Copy each line that contains the string "magnifier", taking them from the material.
____
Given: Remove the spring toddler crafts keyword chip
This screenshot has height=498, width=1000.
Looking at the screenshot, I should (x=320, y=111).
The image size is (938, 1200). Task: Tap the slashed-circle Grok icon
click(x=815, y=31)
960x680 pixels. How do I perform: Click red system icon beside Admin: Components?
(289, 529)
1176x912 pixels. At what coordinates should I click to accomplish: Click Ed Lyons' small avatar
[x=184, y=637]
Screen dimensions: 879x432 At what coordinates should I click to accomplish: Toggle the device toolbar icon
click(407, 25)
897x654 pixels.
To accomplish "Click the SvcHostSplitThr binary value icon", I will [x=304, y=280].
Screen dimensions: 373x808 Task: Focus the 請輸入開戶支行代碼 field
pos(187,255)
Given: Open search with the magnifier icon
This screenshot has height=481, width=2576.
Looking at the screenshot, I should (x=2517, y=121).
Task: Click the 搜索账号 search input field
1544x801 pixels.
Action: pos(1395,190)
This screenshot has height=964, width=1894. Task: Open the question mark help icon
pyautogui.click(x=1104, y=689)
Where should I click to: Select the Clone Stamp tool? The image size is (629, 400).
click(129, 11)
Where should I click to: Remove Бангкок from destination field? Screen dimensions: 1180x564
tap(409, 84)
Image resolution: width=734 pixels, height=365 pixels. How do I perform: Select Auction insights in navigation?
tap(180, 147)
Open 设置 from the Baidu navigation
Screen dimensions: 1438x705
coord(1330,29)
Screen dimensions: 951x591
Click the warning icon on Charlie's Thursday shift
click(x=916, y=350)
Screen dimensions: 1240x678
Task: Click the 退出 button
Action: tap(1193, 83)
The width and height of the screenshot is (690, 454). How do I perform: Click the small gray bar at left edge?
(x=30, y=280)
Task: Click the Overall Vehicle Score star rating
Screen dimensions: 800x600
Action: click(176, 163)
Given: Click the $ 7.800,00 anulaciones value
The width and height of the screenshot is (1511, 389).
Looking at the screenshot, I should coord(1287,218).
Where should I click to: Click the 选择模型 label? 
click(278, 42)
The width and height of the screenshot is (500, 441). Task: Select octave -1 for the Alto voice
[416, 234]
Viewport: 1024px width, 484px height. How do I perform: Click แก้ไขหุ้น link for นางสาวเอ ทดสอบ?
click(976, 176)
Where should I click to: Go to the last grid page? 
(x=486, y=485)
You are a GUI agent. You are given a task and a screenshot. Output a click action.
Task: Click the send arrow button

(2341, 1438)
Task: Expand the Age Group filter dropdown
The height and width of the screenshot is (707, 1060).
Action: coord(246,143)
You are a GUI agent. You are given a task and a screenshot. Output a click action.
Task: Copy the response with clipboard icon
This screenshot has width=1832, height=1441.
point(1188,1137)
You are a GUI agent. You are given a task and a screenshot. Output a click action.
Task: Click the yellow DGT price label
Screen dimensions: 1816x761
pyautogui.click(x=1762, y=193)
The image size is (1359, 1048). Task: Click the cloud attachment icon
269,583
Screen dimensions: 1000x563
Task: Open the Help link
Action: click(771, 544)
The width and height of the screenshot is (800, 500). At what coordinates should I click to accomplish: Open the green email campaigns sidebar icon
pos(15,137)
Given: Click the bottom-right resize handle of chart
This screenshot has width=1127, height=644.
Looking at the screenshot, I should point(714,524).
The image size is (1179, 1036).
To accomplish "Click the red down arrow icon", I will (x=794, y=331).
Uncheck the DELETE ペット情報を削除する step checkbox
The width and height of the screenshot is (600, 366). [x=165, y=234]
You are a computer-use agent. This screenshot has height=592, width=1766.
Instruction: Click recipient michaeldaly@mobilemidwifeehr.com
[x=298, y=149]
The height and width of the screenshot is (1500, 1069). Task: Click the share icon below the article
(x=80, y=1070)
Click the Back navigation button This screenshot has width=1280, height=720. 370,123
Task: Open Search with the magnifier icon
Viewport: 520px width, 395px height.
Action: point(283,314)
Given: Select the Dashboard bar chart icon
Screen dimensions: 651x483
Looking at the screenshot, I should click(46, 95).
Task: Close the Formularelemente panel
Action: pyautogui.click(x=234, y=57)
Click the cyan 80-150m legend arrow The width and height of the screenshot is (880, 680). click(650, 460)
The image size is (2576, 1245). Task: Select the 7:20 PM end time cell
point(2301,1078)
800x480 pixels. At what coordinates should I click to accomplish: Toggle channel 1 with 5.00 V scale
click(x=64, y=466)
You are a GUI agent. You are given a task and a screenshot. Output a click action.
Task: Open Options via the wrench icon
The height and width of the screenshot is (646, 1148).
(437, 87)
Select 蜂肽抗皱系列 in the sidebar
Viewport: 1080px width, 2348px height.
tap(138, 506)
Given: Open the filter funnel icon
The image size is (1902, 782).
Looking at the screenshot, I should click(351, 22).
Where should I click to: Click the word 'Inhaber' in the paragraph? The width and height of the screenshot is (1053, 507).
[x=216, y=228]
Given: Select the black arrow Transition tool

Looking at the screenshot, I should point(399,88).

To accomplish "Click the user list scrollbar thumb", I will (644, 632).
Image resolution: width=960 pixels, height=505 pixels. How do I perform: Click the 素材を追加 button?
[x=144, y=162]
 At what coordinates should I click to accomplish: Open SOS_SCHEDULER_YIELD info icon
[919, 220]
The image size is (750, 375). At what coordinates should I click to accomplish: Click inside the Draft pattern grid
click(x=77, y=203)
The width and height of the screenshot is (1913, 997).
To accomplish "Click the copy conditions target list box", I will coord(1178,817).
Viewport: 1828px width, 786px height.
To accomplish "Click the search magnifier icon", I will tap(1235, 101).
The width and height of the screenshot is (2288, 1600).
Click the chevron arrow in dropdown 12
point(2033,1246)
____
## ANSWER BOX
Given: Open search with the magnifier icon
Task: Open Search with the magnifier icon
To accomplish "Click the search magnifier icon", I will tap(1235, 101).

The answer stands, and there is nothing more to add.